■ Seçilen metin
Biliyoruz ki Torilerin ekonomiyi yönetme biçimi bölgesel eşitsizlikleri alabildiğine arttırmış, vergi indirimleriyle birkaç kişinin zenginliğini arttırırken, çoğunluğun kamusal hizmetlerini kesintiye uğratmıştır.
Ve şimdi Torilerin Brexit’e yönelmeleri, bu süreci çok daha ileri taşıma ve hızlandırma anlamına gelmektedir. Avrupa kıyılarında düzenlenmeyen serbest ve vergi cenneti bir piyasa yaratma derdindedir. Patronlar ve bankacılar için bir cennet yaratıp, geri kalanlara hiçbir şey vermemektir.
Brexit meselesinde temel ayrım budur. Ya Torilerin Brexit’i standartları aşağıya çekecek, ya da İşçi Partisinin Brexit’i önce istihdamı ön plana alacak.
İşçi Partisi referandum sonuçlarına saygı duyuyor ancak bizler istihdamın öncelikli olduğu bir Brexit istiyoruz. Yeni bir ticaret anlaşmasının parçası olarak Avrupa pazarına tam erişimi garanti altına alan, işçi haklarını savunup genişleten, tüketicileri ve çevreyi koruyan, Britanya’nın her bölgesi ve topluluğu için iyi istihdam koşulları yaratacak yeni bir sanayi stratejisi getiren, çalışanların güvenceli olduğu, çalışma koşullarının düzgün olduğu, refahın zenginliği asıl yaratan kişilerce yani işçilerce paylaşıldığı bir Brexit istiyoruz.

■ Alıştırmalar
- 1) Brexit metninin "Brexit meselesinde temel" sözleriyle başlayıp "ön plana alacak." sözlerine kadar süren kısmını, "standartları" yerine "ücretleri" koyarak yeniden yazın.
- 2) Brexit metnine göre Torilerin vergi indirimleri kimin zenginliğini arttırmıştır?
- 3) Brexit metnini son cümlesinden sonra sürdürün.
Kayıtlara bakmanız gerekmiyor.

■ Ham kayıtlar
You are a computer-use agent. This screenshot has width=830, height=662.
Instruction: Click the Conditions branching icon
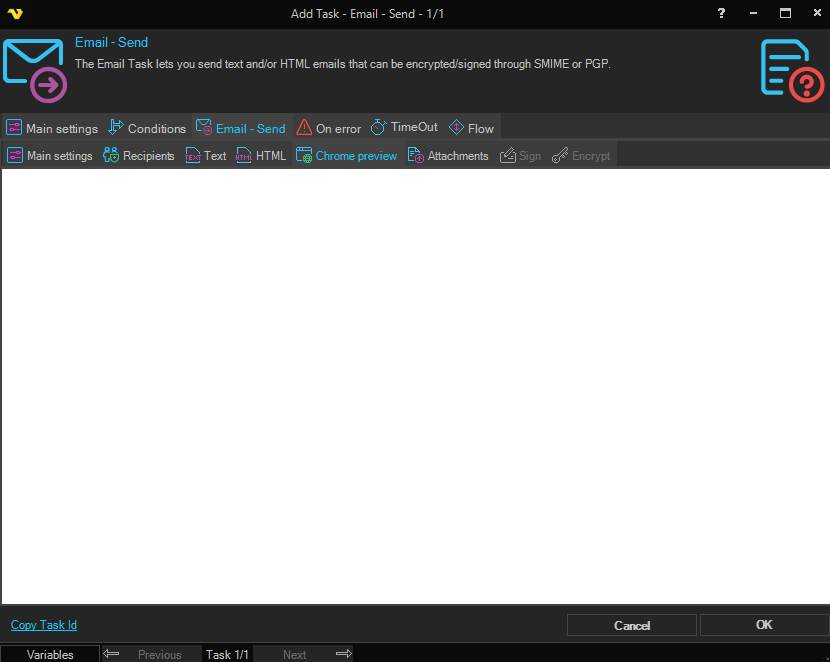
--
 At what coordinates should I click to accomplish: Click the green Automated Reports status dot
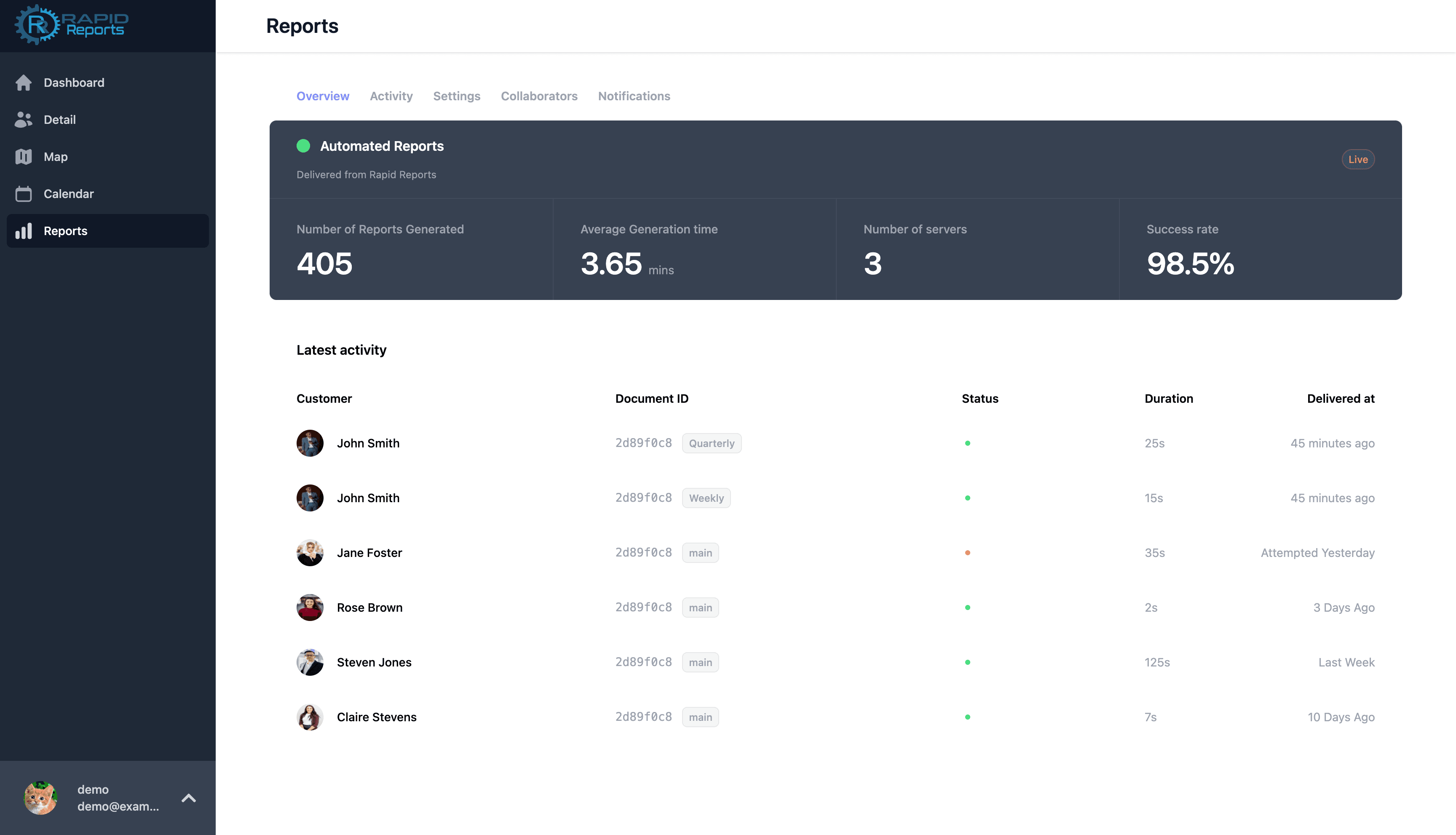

■ Yanıtlar
- 1)
Brexit meselesinde temel ayrım budur. Ya Torilerin Brexit’i ücretleri aşağıya çekecek, ya da İşçi Partisinin Brexit’i önce istihdamı ön plana alacak.

- 2) Birkaç kişinin zenginliğini.

- 3)
AB’yi bıraktığımızda şu anki serbest hareket imkanı sona erecek. İşçi Partisi göçe ilişkin adil kuralların getirilmesini ve göçün adilce yönetilmesini istiyor. Torilerin yaptığı gibi asla ulaşılamayacak sahte göç hedefleri yerine, yaşam standartlarını, ekonomiyi ve istihdamı öne koyan adil kurallar istiyoruz.
Asla aldanıp bölünmeye izin vermeyeceğiz. Ücretleri ve çalışma koşullarını aşağıya çekenler göçmenler değil, arkasına devleti almış ahlaksız işverenlerin fırsat buldukça çalışma haklarını ve güvencelerini budamasıdır.
İşyerleri ve sokaklarda faşizmle ırkçılığa karşı direnişin kalesi bizim hareketimizdir ve bizler aşırı sağın bölücülüğüne karşı durmayı sürdürmek zorundayız.
Eğer düşük ücretlerle güvencesiz çalışma koşullarını ortadan kaldırmak istiyorsak, arkasında işçilerin ücretleriyle koşullarının kötüleşmesini önleyecek eylemci bir sendikal anlayışla işçi haklarını güçlendirecek bir İşçi Partisi yönetimine ihtiyacımız var. Kapalı sınırlara, yabancı düşmanlığına ve günah keçisi arayışına değil.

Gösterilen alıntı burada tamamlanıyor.